Purchase on 6/1 $65,000 – 1% discount of $650 = $64,350 net
Return $6,000 – 1% discount of $60 = $5,940 net
Inventory Sold $21,000 – 1% discount of $210 = $20,790 net
Beginning Inventory $12,000 – 1% discount of $120 = $11,880 net
Ending Inventory $48,000 – 1% discount of $480 = $47,520 net
Payment on 6/8 $65,000 – $6,000 = $59,000 – 1% of $590 = $58,410 net

The periodic method uses purchase accounts.
The inventory account is not used and cost of goods sold is not recorded until the final adjustment.

	1) Gross Method:					2) Net Method:

Purchases	65,000	              Purchase	      Purchases	     64,350
      A/P 		         65,000				          A/P 			64,350


A/P		6,000		                Return	     A/P		      5,940
      Purchase Returns   6,000				           Purchase Returns	5,940


A/R		42,000		                 Sale	      A/R		42,000
      Sales		42,000				                   Sales		  42,000


			     Paid before 10 days, take the discount

Accounts Pay   59,000		    Payment	      Accounts Pay      58,410
      Cash		             58,410					Cash		   58,410
      Purchase Dsct.            590

 

                                           Adjusting Entry

CGS                                22,410                     CGS                                  22,770	    
Purchase Returns             6,000                     Purchase Returns               5,940	
Inventory(ending)            48,000                     Inventory (ending)             47,520
Purchase Discounts             590                            Inventory (beginning)             11,880
      Inventory (beginning)         12,000                   Purchases                              64,350   	
      Purchases                          65,000                            
     

Adjust:
Move purchases, purchase returns and purchase discounts to CGS
Remove beginning Inventory and add ending inventory (or record a debit to inventory for 35,640 for the change)
Plug to CGS to balance the journal entry

Practice Problem 5 – Record Inventory Transactions using the Perpetual Method:

A company purchased inventory for a cost of $65,000 on June 1. The company returned goods with a cost of $6,000 on June 12. On June 14, goods with a cost of $21,000 were sold to the customer for $42,000. Inventory actually counted at the end of June totaled $48,000. The company paid for the inventory purchased on June 8th. Purchases had terms of 1/10, n 30. Beginning inventory is $12,000. All amounts in the problem are stated gross.

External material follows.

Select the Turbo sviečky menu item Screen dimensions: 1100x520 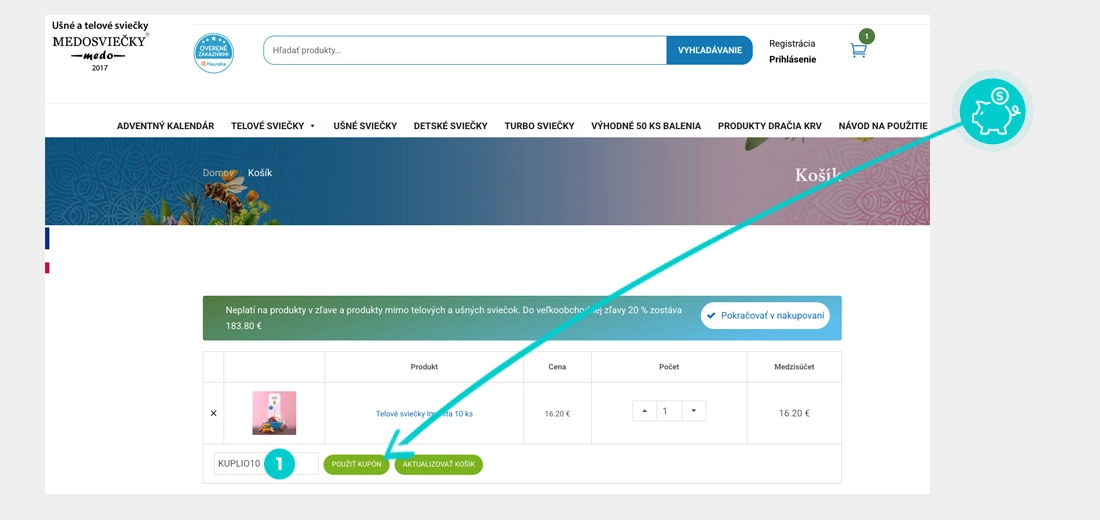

Make the appropriate journal entries for the transactions related to inventory using
1) the gross method
2) the net method

Answer
 1st: Compute the net amount of inventory and payment transactions.

Purchase $65,000 – 1% discount of $650 = $64,350 net
Return $6,000 – 1% discount of $60 = $5,940 net
Inventory Sold $21,000 – 1% discount of $210 = $20,790 net
Beginning Inventory $12,000 – 1% discount of $120 = $11,880 net
Ending Inventory $48,000 – 1% discount of $480 = $47,520 net
Payment $65,000 – $6,000 = $59,000 – 1% of $590 = $58,410 net

     1)   Gross Method:					   2)  Net Method:

Inventory	    65,000	              Purchase	      Inventory		64,350
      A/P 		     65,000				      A/P 			 64,350


Cash		6,000		       Return	     Cash		         5,940
      Inventory		   6,000				           Inventory		5,940


A/R		           42,000		          Sale	      A/R		         42,000
      Sales		              42,000				   Sales		          42,000

Cost of Goods Sold    21,000			               CGS		          20,790
      Inventory                   21,000 				      Inventory	          20,790


				Paid before 10 days, take the discount

Accounts Pay   59,000		    Payment	      Accounts Pay      58,410
      Cash		             58,410					     Cash		   58,410
      Purchase Dsct.            590    

                            Adjusting Entry

  Cost of Goods Sold   2,000			Cost of Goods Sold    1,980
	  Inventory		    2,000			  Inventory	          1,980

     

The difference in Cost of Goods Sold for the two methods is equal to the payment
discount. The discount amount is in inventory and will not be part of cost of goods sold until the inventory is sold.